> **Source**
-------
[FFmpeg-devel] [PATCH] Common ACELP code & G.729 [6/7] - G.729 postfilter

Vladimir Voroshilov voroshil
Tue May 13 19:25:24 CEST 2008


2008/5/12 Michael Niedermayer <michaelni at gmx.at>:
>
> On Sun, May 11, 2008 at 10:01:41PM +0700, Vladimir Voroshilov wrote:
>  > 2008/5/8 Michael Niedermayer <michaelni at gmx.at>:
>  > > On Fri, May 02, 2008 at 06:49:43PM +0700, Vladimir Voroshilov wrote:
>  > >> Patch contains G.729 postfilter.
>  > >> It was separated due to large size to help reviewing.
>  > >> G.729 can produce audible speech even without this postfilter.
-------
> **Record extracts**
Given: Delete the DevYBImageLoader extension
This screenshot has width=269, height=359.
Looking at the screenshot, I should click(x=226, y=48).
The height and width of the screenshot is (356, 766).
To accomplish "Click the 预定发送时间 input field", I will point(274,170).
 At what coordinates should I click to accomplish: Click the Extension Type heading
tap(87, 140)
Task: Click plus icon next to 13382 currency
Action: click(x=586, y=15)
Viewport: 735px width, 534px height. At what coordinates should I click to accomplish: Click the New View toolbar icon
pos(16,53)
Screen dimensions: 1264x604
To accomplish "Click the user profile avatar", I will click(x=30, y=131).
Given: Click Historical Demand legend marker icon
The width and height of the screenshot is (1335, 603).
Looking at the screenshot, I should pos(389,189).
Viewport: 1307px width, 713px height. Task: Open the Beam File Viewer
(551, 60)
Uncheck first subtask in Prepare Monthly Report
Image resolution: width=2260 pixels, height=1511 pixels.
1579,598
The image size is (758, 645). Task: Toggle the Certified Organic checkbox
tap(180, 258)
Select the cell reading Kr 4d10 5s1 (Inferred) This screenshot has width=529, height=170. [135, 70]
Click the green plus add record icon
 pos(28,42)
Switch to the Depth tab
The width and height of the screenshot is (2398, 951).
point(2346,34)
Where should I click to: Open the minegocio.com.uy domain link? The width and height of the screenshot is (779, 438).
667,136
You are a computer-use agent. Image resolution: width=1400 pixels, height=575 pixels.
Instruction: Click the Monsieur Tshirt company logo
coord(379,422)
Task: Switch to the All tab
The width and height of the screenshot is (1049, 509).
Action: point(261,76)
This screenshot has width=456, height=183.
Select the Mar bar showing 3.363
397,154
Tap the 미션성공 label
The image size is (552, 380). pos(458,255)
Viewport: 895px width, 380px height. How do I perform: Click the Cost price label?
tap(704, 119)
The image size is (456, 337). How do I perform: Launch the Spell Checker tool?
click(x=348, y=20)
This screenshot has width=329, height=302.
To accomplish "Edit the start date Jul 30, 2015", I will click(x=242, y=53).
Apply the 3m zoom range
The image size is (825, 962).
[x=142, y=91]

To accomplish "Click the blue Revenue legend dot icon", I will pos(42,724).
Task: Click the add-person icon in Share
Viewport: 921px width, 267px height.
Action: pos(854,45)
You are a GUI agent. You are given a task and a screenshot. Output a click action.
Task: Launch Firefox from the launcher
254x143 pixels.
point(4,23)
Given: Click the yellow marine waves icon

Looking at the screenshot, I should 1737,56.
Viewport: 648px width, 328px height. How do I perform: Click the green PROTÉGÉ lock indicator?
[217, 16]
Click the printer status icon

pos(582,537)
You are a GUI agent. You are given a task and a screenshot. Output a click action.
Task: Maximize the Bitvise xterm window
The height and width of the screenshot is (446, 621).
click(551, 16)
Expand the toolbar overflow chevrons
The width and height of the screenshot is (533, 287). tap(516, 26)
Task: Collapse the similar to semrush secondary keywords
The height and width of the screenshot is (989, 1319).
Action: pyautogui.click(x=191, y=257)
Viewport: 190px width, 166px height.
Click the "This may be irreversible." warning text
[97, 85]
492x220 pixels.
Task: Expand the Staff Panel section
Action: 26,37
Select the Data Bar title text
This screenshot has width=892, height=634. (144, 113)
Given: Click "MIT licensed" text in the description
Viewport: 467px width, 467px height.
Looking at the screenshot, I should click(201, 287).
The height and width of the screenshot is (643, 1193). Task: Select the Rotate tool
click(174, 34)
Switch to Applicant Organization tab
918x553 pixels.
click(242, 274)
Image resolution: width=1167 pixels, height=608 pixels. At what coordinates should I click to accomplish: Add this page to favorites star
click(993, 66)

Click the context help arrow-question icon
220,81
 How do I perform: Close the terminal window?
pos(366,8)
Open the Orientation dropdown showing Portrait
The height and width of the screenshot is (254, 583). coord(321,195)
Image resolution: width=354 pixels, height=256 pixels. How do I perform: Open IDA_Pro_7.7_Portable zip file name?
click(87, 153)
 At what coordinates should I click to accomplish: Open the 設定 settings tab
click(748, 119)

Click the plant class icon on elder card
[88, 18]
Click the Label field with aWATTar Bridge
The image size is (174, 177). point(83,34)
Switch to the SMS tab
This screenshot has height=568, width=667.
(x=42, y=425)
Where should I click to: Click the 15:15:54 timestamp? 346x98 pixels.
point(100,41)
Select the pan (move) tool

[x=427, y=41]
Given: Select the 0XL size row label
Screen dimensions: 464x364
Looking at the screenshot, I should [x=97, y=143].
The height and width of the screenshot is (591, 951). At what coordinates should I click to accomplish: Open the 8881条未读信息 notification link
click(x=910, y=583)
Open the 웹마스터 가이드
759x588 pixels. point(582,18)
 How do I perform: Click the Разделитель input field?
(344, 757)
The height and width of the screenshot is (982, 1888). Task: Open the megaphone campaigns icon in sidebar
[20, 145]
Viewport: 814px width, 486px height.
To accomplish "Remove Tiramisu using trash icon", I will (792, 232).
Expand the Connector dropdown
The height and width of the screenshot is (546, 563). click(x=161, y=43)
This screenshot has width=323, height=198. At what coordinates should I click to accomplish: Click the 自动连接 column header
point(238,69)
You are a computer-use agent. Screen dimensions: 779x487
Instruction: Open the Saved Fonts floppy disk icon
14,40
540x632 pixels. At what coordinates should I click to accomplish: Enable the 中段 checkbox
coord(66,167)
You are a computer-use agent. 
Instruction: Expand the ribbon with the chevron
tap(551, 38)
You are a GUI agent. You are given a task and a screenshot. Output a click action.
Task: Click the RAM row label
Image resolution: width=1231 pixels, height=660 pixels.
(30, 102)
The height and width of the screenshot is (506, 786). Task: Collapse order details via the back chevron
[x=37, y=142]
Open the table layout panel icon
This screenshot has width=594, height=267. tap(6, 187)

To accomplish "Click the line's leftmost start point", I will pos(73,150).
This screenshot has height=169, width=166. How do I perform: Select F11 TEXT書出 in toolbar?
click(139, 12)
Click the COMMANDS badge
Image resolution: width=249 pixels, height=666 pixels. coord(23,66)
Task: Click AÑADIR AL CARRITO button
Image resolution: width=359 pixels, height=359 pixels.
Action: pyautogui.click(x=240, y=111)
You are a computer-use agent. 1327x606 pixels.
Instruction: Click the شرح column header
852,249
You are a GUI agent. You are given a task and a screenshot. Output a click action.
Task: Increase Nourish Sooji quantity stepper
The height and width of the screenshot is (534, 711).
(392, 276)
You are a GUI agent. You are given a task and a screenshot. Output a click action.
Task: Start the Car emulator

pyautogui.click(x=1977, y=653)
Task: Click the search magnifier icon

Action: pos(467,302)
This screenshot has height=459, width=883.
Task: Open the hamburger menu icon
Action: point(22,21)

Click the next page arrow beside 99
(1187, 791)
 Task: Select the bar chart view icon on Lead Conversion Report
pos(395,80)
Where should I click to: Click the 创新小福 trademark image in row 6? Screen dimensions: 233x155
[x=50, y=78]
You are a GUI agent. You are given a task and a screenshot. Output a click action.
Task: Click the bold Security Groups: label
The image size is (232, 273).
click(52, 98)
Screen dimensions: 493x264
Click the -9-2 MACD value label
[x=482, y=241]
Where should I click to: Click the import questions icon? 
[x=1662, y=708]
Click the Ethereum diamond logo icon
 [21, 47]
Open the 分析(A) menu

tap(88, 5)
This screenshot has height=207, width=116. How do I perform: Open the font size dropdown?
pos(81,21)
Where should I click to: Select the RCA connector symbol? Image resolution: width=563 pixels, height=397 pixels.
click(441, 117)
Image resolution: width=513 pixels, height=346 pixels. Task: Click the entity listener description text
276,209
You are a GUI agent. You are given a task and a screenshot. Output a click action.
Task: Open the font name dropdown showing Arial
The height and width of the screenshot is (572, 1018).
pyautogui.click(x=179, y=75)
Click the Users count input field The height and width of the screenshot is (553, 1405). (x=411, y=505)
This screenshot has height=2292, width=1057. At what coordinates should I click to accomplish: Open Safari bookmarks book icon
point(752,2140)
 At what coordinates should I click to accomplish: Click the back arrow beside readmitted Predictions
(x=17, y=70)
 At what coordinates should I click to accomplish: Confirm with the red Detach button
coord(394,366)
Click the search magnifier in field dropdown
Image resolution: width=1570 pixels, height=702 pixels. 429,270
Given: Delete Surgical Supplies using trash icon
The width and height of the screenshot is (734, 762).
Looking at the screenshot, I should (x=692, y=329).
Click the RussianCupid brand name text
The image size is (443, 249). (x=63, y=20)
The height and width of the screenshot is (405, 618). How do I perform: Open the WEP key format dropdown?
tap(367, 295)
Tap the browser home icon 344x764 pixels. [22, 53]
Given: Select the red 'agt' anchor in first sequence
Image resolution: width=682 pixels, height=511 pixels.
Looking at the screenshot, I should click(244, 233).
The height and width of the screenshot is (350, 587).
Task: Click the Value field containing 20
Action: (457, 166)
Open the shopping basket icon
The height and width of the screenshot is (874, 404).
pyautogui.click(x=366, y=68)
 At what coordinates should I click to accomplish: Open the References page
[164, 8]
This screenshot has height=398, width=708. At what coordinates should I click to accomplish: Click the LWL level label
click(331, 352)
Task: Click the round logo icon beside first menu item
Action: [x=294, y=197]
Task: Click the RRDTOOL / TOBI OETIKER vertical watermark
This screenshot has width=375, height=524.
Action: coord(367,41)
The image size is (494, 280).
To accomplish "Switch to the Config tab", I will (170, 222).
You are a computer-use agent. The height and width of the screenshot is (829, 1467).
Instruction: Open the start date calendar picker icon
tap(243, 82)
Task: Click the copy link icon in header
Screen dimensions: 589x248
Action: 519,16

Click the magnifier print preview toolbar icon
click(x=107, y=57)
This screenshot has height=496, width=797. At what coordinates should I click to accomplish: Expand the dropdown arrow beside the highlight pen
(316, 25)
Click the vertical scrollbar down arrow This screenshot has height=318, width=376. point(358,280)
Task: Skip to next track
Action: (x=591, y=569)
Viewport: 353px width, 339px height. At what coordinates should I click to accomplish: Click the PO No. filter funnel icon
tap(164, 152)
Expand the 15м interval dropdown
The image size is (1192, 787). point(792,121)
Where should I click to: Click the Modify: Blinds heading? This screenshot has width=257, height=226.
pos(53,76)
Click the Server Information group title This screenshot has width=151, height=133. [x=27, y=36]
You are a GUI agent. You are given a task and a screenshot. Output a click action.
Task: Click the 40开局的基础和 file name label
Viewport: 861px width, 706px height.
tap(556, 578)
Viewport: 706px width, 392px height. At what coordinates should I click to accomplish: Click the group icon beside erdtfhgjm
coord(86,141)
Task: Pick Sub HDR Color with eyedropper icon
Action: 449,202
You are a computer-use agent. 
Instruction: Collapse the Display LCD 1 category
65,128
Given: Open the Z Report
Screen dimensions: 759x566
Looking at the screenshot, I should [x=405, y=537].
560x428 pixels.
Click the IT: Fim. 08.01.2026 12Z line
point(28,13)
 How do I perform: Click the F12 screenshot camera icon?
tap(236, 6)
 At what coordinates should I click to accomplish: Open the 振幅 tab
-------
> **Stated goal 1**
According to the G.729 postfilter thread, why was the postfilter sent as a separate patch?
> **Stated goal 2**
For each statement, say whether it agrees with the G.729 postfilter thread, and quote the deciding words: (a) G.729 can produce audible speech without the postfilter. (b) The post is dated Tuesday, May 13, 2008. (c) The patch is the last of seven.
> **Stated goal 3**
Write the next part of the G.729 postfilter thread, following on from its last line.
The records have no connection to the G.729 postfilter thread.

> **Reply 1**
It was separated because of its large size, to help reviewing.

> **Reply 2**
(a) Yes: "G.729 can produce audible speech even without this postfilter."
(b) Yes: "Tue May 13 19:25:24 CEST 2008"
(c) No: "[6/7]"

> **Reply 3**
>  > >>
>  > >> --
>  > >> Regards,
>  > >> Vladimir Voroshilov mailto:voroshil at gmail.com
>  > >> JID: voroshil at gmail.com, voroshil at jabber.ru
>  > >> ICQ: 95587719
>  > >
>  > >> diff --git a/libavcodec/g729postfilter.c b/libavcodec/g729postfilter.c
>  > >> new file mode 100644
>  > >> index 0000000..b09d463
>  > >> --- /dev/null
>  > >> +++ b/libavcodec/g729postfilter.c
>  > >> @@ -0,0 +1,704 @@
>  > >> +#include <inttypes.h>
>  > >> +#include <limits.h>
>  > >> +
>  > >> +#include "avcodec.h"
>  > >> +#include "g729.h"
>  > >> +#include "acelp_pitch_lag.h"
>  > >> +#include "g729postfilter.h"
>  > >> +#include "acelp_math.h"
>  > >> +#include "acelp_filters.h"
>  > >> +
>  > >> +#define FRAC_BITS 15
>  > >> +#include "mathops.h"
>  > >> +
>  > >
>
>  > >> +/**
>  > >> + * formant_pp_factor_num_pow[i] = FORMANT_PP_FACTOR_NUM^i
>  > >> + */
>  > >> +static const int16_t formant_pp_factor_num_pow[11]=
>  > >> +{
>  > >> +  /* (0.15) */
>  > >> +  32768, 18022, 9912, 5451, 2998, 1649, 907, 499, 274, 151, 83
>  > >     ^^^^^
>  > > doesnt fit in int16_t, it does fir in uint16_t though
>  >
>  > Reduced by 1
>
>  hmm ad which is correct? or is it unused?

:)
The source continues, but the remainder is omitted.